:: Work required ::
Continue the article on migrant farm workers in southwestern Ontario during COVID-19, starting after its last sentence.

When Canada closed its borders to visitors, growers lobbied for migrant workers to be excluded from the restrictions. The Canadian government agreed and demanded that the newly arrived workers be placed in a 14-day mandatory quarantine.
Forced to share their living quarters with many other workers, the migrants will be hard-pressed to maintain the social distance required to contain the spread of COVID-19. Canadian growers argue that without migrant workers imported from Mexico, Jamaica and many other world countries, Canadians would not have enough food to eat.
But can we adequately protect these essential workers? And will the pandemic enhance other problems migrant workers experience such as xenophobia, social isolation and the resulting mental health issues?
Migrant workers in southwestern Ontario
According to a recent report by the Canadian Agricultural Resources Council, employment of temporary migrant workers increased from 45,600 in 2014 to nearly 60,000 in 2017. That means migrant workers made up one-sixth of all jobs in the Canadian agricultural labour force.
Ontario hires 14,000 temporary migrants to work in the agricultural sector each season. In southwestern Ontario, Leamington and the neighbouring municipality Kingsville have received an annual intake of 5,000 to 6,000 workers, the vast majority of whom are from Mexico.
The growth in the migrant worker population in this area has been triggered by the rapidly growing $1-billion greenhouse industry. With 2,000 acres under glass or plastic, this region represents the largest concentration of greenhouses in North America, according to the municipality of Leamington.
Overcrowded housing and possible contagion
While essential for this booming industry, migrant workers are left unprotected from the spread of COVID-19 and its social and emotional spin-offs. Their housing conditions constitute the greatest threat to these workers.
For the past two years, we’ve been speaking to migrant farm workers and community members in southwestern Ontario about social integration. Housing conditions were one of the topics we discussed. In 2017, Leamington’s 243 field and greenhouse parcels required on- or off-site accommodation for migrant farm workers.
Many off-site houses have been illegally converted to boarding houses for migrants. Safety of these houses has been a concern for the municipality.
A Jamaican worker interviewed in our study describes his living conditions: “Eight guys living in one house, four guys per bedroom, just one washroom and one stove.” Of the housing on the farm, a Guatemalan worker said: “The problem is that we are many people living in a single house. At this moment there are 60…. In the rooms with bunk beds.”
Migration researchers Díaz Mendiburo and McLaughlin found seven housing-related problems that affect migrants’ physical and mental health, with over-crowding being prominent among them.

:: Available data ::

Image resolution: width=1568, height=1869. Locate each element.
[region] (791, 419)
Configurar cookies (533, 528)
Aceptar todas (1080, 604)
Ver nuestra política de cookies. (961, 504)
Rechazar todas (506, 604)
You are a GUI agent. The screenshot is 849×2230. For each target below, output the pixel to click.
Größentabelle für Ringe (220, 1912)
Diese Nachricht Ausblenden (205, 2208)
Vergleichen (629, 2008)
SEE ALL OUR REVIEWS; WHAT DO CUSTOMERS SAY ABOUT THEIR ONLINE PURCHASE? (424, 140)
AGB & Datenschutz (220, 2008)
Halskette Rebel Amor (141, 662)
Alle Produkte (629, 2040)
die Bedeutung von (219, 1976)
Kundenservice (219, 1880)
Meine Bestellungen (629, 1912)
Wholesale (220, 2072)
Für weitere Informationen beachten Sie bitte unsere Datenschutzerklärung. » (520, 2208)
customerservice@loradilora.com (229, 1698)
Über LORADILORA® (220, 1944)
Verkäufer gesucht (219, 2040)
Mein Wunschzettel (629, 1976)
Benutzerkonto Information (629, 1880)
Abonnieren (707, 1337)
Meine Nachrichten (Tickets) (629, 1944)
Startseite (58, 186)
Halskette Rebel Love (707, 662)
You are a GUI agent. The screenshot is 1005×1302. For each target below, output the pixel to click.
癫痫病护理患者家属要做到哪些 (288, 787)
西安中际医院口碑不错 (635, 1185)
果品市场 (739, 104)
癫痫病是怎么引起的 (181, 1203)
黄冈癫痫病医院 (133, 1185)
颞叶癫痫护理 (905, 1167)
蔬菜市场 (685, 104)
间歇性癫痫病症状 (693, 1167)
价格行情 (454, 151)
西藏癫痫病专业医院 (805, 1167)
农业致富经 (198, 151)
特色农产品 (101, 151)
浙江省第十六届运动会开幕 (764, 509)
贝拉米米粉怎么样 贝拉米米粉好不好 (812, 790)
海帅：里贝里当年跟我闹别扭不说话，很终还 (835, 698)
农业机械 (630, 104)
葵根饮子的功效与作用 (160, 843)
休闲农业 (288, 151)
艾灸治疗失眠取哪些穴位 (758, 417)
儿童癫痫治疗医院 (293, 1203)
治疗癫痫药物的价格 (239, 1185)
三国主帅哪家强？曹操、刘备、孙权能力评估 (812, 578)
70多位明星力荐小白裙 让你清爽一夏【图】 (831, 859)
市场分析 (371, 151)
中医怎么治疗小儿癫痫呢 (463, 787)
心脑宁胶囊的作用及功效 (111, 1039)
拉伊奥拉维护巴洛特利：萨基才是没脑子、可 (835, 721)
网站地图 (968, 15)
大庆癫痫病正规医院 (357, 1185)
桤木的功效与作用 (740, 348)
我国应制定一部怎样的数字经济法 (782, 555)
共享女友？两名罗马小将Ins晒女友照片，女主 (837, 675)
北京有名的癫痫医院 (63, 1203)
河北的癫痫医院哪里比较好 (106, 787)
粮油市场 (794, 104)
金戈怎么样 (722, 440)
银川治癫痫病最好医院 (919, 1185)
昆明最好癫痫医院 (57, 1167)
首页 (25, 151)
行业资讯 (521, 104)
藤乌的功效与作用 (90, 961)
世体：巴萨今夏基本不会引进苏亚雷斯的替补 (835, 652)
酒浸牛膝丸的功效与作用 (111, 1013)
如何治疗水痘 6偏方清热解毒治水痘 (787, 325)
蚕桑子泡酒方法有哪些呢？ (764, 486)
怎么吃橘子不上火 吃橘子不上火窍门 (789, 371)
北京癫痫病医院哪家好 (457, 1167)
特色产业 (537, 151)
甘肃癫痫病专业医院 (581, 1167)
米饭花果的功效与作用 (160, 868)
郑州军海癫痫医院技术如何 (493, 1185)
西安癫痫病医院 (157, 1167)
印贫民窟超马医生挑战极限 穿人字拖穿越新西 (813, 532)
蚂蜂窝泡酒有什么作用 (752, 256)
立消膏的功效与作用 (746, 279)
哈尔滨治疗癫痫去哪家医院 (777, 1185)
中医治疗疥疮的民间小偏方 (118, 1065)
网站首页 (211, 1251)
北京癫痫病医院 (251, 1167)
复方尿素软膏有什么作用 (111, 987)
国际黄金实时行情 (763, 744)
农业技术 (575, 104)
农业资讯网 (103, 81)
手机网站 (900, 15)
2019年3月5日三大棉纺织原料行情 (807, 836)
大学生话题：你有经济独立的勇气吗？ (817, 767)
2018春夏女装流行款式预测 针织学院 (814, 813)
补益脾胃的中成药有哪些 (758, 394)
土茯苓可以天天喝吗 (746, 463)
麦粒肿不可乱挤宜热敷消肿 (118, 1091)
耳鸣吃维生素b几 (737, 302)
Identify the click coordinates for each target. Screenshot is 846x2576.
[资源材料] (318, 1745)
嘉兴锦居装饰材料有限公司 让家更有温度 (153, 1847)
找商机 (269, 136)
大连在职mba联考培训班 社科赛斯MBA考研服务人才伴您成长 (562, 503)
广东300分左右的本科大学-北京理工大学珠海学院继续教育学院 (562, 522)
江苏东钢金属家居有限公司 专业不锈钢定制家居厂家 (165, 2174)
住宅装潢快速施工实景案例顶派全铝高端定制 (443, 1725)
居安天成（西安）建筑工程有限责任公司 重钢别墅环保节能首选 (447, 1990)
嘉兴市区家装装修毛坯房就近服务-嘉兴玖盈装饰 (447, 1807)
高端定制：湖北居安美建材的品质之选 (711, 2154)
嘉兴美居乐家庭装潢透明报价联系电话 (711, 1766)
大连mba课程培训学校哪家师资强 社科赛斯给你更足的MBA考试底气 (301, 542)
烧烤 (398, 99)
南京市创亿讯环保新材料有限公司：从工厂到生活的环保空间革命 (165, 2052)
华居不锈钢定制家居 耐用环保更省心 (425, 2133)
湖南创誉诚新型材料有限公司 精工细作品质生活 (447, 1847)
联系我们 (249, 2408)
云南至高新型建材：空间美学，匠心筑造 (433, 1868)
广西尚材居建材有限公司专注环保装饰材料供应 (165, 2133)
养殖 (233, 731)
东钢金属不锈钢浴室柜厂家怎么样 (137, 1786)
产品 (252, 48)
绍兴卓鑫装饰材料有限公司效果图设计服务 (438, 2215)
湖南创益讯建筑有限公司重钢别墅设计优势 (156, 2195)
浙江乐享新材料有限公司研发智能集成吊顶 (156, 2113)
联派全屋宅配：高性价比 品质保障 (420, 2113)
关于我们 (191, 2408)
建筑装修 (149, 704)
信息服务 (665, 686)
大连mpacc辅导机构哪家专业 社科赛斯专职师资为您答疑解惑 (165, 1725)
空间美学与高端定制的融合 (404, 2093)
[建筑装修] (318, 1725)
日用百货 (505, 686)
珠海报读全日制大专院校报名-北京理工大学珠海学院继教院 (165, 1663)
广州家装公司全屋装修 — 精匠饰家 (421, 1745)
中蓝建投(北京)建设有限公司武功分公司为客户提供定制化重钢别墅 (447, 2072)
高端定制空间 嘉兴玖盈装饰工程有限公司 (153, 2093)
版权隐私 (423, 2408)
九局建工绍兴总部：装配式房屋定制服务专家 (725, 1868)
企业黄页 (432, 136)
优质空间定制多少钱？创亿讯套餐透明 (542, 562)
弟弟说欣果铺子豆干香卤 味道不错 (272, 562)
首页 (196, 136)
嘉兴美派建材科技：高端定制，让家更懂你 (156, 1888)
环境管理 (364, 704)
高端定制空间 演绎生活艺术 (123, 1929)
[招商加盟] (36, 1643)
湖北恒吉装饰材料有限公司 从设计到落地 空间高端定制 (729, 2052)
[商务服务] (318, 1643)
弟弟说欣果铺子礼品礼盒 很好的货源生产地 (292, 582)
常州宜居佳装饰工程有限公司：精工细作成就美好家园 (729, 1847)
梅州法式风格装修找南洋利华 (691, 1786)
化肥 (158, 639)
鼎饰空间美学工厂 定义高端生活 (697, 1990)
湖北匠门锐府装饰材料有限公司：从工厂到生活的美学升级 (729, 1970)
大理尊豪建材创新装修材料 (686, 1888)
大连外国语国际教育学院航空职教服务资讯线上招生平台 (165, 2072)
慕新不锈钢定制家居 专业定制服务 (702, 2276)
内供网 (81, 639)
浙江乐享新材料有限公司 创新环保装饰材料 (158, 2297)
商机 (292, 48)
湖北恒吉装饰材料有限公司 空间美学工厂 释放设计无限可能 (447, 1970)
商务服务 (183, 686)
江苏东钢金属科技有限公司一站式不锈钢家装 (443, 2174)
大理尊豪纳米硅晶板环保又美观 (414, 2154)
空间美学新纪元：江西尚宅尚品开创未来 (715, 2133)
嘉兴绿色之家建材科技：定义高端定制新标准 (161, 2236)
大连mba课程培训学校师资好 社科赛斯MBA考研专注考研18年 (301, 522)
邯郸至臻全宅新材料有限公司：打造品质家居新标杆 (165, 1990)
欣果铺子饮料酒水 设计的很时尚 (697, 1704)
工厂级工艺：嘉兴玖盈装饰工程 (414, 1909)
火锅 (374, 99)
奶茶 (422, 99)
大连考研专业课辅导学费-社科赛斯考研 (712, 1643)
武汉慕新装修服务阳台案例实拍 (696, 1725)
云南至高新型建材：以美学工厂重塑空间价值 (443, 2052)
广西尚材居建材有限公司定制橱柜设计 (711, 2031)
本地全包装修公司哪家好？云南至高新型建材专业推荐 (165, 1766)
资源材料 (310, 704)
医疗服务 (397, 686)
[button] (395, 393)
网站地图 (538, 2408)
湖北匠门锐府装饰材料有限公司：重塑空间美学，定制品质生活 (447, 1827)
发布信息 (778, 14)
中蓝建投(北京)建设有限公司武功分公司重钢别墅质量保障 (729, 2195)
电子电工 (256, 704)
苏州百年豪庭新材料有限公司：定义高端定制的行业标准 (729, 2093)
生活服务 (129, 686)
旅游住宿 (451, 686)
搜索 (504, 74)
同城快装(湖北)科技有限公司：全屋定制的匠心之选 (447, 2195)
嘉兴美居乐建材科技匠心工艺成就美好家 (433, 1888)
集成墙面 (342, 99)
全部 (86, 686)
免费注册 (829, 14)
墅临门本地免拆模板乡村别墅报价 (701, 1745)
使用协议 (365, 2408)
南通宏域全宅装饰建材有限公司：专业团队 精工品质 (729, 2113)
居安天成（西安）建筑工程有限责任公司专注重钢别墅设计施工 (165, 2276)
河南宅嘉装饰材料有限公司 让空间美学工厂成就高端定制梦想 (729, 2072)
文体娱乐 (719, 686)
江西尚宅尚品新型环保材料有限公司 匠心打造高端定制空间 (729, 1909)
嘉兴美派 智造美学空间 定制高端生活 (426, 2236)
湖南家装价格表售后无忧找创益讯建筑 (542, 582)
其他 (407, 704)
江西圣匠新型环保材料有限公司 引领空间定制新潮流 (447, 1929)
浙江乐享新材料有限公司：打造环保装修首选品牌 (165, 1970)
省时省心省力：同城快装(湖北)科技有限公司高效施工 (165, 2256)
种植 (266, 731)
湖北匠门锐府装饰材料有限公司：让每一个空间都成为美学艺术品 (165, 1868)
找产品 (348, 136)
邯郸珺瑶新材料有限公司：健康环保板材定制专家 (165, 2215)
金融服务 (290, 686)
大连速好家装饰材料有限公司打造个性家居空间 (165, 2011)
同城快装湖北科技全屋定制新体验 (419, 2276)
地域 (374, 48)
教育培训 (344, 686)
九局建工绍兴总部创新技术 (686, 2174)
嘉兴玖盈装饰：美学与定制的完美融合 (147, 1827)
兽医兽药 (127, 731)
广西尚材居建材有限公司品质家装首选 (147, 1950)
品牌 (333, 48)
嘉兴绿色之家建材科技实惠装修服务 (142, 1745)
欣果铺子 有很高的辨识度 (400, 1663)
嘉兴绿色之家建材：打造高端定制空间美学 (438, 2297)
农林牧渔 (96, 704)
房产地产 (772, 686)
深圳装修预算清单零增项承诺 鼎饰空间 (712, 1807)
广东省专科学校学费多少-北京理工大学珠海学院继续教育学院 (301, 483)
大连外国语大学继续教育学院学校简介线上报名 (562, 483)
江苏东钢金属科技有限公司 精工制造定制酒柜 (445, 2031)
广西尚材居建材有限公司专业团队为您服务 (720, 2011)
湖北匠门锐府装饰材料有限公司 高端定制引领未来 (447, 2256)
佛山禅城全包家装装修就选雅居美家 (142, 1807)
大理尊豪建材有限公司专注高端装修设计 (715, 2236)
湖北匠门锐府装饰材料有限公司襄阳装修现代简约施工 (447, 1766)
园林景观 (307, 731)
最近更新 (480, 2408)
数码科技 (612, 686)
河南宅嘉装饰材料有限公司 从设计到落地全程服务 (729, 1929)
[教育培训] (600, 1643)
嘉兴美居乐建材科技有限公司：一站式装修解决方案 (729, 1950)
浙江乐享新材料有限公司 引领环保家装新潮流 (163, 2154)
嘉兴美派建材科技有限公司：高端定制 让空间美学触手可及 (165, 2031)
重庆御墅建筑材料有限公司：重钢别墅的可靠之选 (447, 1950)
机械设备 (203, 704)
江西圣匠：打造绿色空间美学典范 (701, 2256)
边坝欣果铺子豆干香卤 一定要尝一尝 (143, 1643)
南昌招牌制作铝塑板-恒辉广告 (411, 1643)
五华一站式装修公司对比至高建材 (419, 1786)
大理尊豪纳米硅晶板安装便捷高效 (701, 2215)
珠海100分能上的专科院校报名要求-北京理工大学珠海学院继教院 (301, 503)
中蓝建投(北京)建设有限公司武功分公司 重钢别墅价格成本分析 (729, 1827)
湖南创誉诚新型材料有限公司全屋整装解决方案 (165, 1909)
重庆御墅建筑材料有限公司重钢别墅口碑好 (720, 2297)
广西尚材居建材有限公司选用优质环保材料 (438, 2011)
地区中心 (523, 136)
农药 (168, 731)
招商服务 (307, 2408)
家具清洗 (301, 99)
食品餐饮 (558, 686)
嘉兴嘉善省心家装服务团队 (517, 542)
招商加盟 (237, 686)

:: Result ::
With extraordinary prescience, a public health worker from Windsor, Ont., interviewed in our study commented on the potential for spreading of infectious diseases in migrant houses:
“If you’re going to put a whole bunch of people living together, sharing a bathroom and sharing a kitchen, infectious, you’re just increasing the risk of infection to spread.”
She then went on to say those who contract infectious diseases are shunned by their co-workers and the isolation may trigger depression.
Prejudice and social exclusion likely to rise
The mental health decline among migrant workers is likely to be exacerbated by the fear of contracting or spreading COVID-19.
As we learned from our research, Leamington promotes cultural diversity but ambivalence, tensions and racism persist. Migrant workers have little time in the day and week to meet their own basic needs, including shopping for food, a task that has generated considerable anxieties.
Even before the pandemic, migrants felt excluded. According to one migrant worker: “People look at you differently. You are stereotyped…. Everyone always judges you.” Says another: “Sometimes you walk into a supermarket and some people feel uncomfortable.” This feeling of being hyper-visible and yet invisible was echoed by one health care worker, “somehow with farm workers and migrant farm workers, they just don’t exist. And they know that.”
There is also a danger that the perception of and attitudes towards migrant workers by the wider community will change for the worse. Cast as workers and not citizens, migrant workers already experience mental health struggles that are, according to health care workers, “situational.”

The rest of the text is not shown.